Le responsable des horaires des trains et des heures de départ à la Gare du Nord à Paris, Jean Michel Caubo était membre du réseau. Son bureau est devenu un havre sûr pour les réfugiés à partir duquel il les a guidé à voyager ailleurs. Au total, on estime que 1 080 personnes ont ainsi pu s’échapper des Pays-Bas, dont environ 800 juifs. Les autres étaient 112 aviateurs de la Royal Air Force et d’autres cibles nazies ( 170 ), la plupart d’entre eux étant cherchées en raison de leur travail pour la Résistance néerlandaise. Jean Michel Caubo les a accueilli tous[2].
La stratégie et l'action de Dutch-Paris est décrite en détail par WW2 Escape Line Memorial Society. D'après les résultats des recherches scientifiques menées aux États-Unis par Megan Koreman, la liste exacte des pilotes ayant été répertoriés comme sauvés par Dutch-Paris comprend 142 noms.
Le réseau faisait également du renseignement pour le gouvernement néerlandais en exil à Londres. Il n'était pas exclusivement composé de Hollandais et comprenait, en majorité, des Français et des personnalités de diverses origines, dont le grand résistant allemand Karl-Heinz Gerstner. Ses membres travaillaient en collaboration étroite avec d'autres réseaux de résistants français (faux-papiers, passeurs, planques...).
Personnages marquants
Herman Laatsman, diplomate hollandais, fondateur du mouvement
Suzanne Hiltermann, une des personnalités du Réseau les plus connues en France. Parlant allemand, anglais, français, néerlandais, son activité principale a été le rapatriement des pilotes américains tombés en France sous le feu de la DCA allemande en liaison avec les autres mouvements français de résistance.

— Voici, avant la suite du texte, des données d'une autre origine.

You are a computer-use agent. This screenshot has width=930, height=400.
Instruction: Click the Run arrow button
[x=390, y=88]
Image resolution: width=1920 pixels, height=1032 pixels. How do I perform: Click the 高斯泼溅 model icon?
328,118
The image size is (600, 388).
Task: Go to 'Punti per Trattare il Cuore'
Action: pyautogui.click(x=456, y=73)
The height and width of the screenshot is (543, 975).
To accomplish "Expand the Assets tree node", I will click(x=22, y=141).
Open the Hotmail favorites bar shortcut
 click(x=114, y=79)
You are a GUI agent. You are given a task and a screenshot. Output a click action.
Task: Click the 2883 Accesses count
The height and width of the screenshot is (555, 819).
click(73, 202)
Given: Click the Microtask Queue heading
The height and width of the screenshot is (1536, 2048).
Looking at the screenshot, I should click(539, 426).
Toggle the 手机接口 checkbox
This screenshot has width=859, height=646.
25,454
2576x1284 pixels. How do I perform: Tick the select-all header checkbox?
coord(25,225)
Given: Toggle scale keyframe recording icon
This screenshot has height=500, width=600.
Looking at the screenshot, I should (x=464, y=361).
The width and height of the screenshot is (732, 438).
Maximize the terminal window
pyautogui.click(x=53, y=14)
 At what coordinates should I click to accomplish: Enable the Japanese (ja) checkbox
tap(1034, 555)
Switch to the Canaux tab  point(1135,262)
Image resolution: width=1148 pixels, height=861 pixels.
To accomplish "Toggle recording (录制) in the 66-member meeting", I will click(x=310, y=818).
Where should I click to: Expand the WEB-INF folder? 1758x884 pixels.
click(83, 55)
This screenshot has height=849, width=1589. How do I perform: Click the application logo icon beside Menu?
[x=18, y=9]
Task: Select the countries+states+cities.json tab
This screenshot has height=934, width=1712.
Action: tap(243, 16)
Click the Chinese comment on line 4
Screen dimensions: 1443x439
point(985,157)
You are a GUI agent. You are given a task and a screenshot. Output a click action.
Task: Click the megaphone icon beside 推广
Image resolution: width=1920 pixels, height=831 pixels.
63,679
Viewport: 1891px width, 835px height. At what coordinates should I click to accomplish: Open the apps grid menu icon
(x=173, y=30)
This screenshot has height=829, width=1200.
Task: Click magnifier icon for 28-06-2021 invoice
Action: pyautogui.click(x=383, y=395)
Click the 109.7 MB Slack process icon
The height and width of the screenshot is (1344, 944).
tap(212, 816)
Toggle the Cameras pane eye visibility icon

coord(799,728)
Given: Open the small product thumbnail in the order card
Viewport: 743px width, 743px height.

Suzanne Hiltermann, Herman Laatsman de Bailleul et Johan Hendrik Weidner ont été décorés de la Medal of Freedom par Harry Truman, Président des États-Unis, pour les services rendus à la cause alliée et à la nation américaine.
Benjamin (Benno) Nykerk, homme d'affaires hollandais établi en Belgique qui fut aussi membre du CDJ (le Comité de défense des Juifs en Belgique). Il fut arrêté en mars 1944, fut déporté et mourra au camp de Neuengamme[3].
L'évasion de Victor Ferrari
Le 13 novembre 1943 vers 13:00, le B-26 décroche de sa formation. Il descend de plus en plus rapidement. Les moteurs émettent des vibrations inquiétantes. Son navigateur, Victor Ferrari, s'inquiète auprès du pilote. Prépare la sortie mais n'ouvre pas la trappe jusqu'à nouvel ordre ! lui crie ce dernier. Deux TW surgissent. Le pilote demande l'appui des appareils de combat de la flotte. Les P47 les chassent immédiatement (The navigator's odyssey).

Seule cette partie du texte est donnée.